Hiçbir sistem bu eksiklerle demokrasi ile taçlanamaz

02 Mart 2022 Çarşamba

“Tarihi bir gün!”

“Ankara’da tarih yazılıyor!”

28 Şubat günü sosyal medyaya baktıysanız bu cümlelere sık rastlamışsınızdır.

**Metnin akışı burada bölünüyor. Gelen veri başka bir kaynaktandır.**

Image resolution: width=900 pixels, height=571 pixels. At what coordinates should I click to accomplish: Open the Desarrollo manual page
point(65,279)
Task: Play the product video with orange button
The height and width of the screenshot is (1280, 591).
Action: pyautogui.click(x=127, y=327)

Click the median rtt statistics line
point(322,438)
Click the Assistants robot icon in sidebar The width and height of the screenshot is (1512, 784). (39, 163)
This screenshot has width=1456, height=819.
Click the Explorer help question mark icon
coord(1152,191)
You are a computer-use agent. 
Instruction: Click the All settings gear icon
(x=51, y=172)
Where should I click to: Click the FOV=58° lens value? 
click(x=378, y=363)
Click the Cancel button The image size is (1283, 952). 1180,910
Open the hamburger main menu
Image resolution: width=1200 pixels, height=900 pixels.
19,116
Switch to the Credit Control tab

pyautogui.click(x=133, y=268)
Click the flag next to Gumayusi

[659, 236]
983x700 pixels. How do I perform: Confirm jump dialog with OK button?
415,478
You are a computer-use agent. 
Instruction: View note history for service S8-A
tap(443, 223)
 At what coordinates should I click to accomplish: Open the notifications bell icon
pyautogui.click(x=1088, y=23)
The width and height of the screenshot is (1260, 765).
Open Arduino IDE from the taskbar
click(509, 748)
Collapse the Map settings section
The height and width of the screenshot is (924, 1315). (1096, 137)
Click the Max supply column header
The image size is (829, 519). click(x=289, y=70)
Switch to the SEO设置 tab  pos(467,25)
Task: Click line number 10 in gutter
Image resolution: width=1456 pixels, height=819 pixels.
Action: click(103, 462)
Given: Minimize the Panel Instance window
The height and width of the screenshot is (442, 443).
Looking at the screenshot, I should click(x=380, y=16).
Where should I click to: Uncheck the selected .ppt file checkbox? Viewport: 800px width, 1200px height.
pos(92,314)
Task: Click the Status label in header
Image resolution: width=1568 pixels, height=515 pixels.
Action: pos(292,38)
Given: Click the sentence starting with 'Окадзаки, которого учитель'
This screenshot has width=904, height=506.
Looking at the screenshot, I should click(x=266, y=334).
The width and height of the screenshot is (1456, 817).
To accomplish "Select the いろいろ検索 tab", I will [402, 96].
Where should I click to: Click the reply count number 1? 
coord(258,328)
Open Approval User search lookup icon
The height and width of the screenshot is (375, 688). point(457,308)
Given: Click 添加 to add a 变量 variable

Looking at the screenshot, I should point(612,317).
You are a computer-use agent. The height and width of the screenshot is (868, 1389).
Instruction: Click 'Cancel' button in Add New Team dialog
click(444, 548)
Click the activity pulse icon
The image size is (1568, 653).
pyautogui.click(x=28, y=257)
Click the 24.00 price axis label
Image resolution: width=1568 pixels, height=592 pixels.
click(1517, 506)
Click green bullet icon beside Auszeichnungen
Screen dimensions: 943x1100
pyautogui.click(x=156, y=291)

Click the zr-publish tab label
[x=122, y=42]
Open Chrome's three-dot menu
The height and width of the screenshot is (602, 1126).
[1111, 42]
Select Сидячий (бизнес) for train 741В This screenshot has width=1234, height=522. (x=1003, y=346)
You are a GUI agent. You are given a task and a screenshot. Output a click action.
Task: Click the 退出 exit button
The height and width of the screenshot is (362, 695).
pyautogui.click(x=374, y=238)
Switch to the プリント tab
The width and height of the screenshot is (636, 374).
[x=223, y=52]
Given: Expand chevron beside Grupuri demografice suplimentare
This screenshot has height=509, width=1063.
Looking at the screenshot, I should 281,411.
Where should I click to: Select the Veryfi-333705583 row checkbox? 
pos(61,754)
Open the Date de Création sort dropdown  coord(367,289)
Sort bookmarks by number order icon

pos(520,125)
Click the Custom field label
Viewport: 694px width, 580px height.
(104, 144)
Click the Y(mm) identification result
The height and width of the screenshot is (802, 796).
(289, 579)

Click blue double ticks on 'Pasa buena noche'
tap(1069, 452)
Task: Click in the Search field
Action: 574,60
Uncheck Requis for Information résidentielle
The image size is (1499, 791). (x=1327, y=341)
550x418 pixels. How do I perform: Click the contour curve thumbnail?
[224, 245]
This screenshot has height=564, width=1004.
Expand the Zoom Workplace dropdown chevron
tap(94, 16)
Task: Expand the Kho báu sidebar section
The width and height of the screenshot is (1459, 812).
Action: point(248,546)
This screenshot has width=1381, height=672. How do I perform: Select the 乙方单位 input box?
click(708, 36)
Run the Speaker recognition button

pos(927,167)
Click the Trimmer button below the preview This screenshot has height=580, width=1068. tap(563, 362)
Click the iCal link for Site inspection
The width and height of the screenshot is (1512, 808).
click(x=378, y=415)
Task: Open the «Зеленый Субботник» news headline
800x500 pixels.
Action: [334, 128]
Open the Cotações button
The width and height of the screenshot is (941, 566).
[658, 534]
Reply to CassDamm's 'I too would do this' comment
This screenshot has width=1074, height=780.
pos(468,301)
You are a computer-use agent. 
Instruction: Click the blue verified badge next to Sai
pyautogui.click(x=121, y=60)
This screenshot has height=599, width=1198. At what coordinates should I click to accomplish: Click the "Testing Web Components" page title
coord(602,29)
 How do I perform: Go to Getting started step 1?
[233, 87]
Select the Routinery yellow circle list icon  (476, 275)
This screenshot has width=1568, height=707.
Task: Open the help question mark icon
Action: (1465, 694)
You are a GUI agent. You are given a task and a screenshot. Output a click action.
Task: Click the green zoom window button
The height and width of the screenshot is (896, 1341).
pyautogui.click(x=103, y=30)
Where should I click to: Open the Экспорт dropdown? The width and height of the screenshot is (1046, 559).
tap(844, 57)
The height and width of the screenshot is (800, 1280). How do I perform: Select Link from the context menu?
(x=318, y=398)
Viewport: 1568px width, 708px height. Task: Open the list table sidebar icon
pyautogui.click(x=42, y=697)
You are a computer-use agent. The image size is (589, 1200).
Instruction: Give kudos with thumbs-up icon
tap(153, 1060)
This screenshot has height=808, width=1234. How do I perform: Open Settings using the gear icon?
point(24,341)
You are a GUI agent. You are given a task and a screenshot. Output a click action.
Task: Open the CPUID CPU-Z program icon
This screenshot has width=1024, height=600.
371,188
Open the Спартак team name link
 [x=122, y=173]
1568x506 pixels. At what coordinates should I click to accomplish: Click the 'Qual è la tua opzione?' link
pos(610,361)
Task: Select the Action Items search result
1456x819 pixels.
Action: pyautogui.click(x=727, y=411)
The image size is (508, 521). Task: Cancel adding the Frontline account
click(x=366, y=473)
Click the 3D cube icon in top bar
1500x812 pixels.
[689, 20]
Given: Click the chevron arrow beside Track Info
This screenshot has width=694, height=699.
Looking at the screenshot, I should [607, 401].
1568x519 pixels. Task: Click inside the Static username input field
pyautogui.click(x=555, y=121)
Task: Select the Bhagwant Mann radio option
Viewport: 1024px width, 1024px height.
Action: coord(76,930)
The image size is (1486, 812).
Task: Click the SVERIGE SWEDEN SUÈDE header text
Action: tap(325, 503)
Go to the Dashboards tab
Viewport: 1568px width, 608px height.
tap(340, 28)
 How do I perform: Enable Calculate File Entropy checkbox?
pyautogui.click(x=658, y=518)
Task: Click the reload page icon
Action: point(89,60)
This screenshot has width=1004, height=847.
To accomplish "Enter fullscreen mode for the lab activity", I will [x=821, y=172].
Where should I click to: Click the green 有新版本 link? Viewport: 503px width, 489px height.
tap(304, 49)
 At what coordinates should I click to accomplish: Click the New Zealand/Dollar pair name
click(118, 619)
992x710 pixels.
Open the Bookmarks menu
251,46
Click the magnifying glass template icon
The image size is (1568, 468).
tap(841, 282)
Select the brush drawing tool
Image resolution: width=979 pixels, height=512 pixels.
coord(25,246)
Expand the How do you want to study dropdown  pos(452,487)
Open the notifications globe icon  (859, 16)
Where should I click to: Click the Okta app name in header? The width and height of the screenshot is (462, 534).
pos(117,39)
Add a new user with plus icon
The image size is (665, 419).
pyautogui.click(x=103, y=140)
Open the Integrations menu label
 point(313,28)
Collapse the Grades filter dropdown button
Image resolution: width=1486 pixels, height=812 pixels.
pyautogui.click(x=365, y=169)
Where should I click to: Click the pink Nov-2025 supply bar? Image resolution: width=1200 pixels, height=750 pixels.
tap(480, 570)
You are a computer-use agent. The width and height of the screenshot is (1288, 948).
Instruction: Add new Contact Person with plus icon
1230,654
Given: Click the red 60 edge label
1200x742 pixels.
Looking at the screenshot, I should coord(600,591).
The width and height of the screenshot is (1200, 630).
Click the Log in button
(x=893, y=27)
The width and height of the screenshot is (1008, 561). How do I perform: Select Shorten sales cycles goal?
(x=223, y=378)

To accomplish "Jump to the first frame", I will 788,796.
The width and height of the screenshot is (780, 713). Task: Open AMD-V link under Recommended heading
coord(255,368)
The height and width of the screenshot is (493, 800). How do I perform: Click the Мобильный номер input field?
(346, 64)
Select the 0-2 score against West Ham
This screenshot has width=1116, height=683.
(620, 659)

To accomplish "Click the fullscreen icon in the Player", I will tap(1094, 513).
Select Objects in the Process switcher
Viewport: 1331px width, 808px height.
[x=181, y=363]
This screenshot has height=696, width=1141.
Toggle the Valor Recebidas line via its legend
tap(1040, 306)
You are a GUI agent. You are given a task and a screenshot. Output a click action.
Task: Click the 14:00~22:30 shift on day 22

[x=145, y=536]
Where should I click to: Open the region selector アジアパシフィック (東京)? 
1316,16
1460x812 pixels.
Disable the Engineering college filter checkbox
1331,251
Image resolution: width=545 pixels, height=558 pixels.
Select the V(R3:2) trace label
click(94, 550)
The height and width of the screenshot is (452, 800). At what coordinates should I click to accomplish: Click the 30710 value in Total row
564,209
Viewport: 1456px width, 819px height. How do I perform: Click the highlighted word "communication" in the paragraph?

Altı muhalefet partisi liderinin “Güçlendirilmiş Parlamenter Sistem” mutabakatını imzalaması, birçok kişiyi heyecanlandırmış. Biz sakince metne bakalım.

CHP Genel Başkanı Kemal Kılıçdaroğlu, DEVA Partisi Genel Başkanı Ali Babacan, Gelecek Partisi Genel Başkanı Ahmet Davutoğlu, Demokrat Parti Genel Başkanı Gültekin Uysal, İYİ Parti Genel Başkanı Meral Akşener ve Saadet Partisi Genel Başkanı Temel Karamollaoğlu’nun imzaladığı 48 sayfalık metinde, iktidara geldiklerinde yapacakları ayrıntılı bir şekilde yazıyor.

Hukuk devletinin ve parlamenter sistemin güçlendirilmesi açısından önemli düzenlemeler var.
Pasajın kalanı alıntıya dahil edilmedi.